The study from the think tank Green Alliance, written for its Tech Task Force, says the scale is the largest in the capital.
The energy squandered by the City of London's offices is equivalent to the amount to power at least 65,000 homes - roughly equal to the housing stock of the London Borough of Kingston upon Thames.
This is costing the City's businesses £35 million a year. It also has a climate impact, generating the same level of carbon emissions as 46,000 cars every year.
The problem of gratuitous energy use is widespread across other UK cities. Energy currently wasted by fewer than 3,300 office buildings in Manchester, Bristol, Leeds and Birmingham could power more than 42,000 homes, and is costing businesses across the four cities an avoidable £25 million a year.
There have been limited efforts to address this. Most of the UK's commercial buildings are energy inefficient and overall; energy consumption per square metre has flatlined since 2002.
The report says better use of digital technology is one obvious solution to save both money and carbon production.
Examples of how to reduce energy use include smart sensors and algorithms to track and modulate energy use in different parts of a building. Evidence shows that these technologies can vastly improve the energy performance of commercial buildings.
There are substantial opportunities for immediate and easy gains. Artificial intelligence energy optimisation systems already on the market could cut energy use by as much as 14 per cent in commercial buildings with payback in just a few months.
In the City of London, for example, businesses could save £13 million on their collective energy bill within a year.

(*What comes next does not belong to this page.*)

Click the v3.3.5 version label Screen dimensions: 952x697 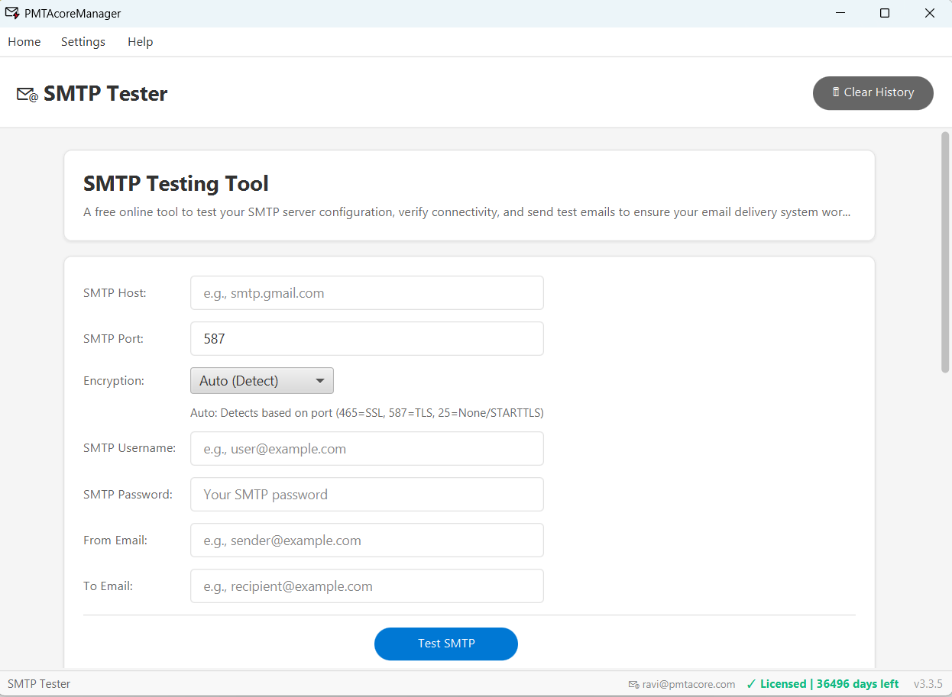(x=928, y=684)
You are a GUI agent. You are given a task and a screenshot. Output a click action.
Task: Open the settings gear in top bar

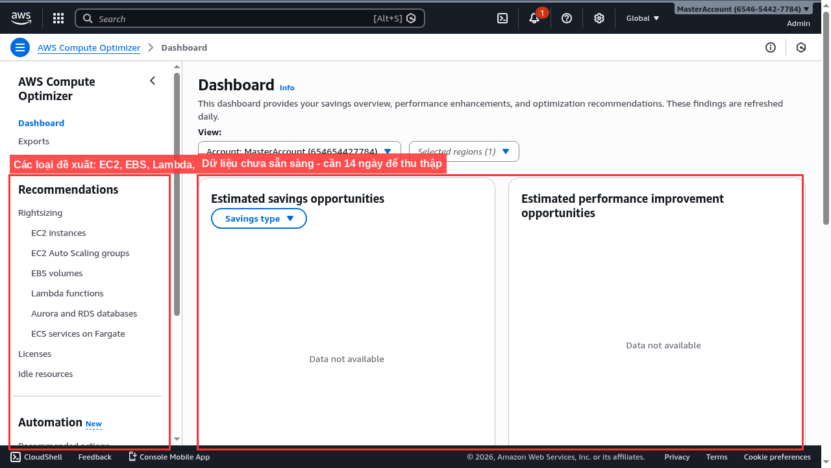point(599,18)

Used alongside better business incentives, these technologies would lead to greater energy efficiency, as already seen in Australia. Over the past 13 years the National Australian Built Environment Rating System has brought down energy use across Australia's office buildings by nearly 40 per cent. It requires annual disclosure of the energy performance of buildings and encourages the use of digital technologies, leading to year-on-year improvements.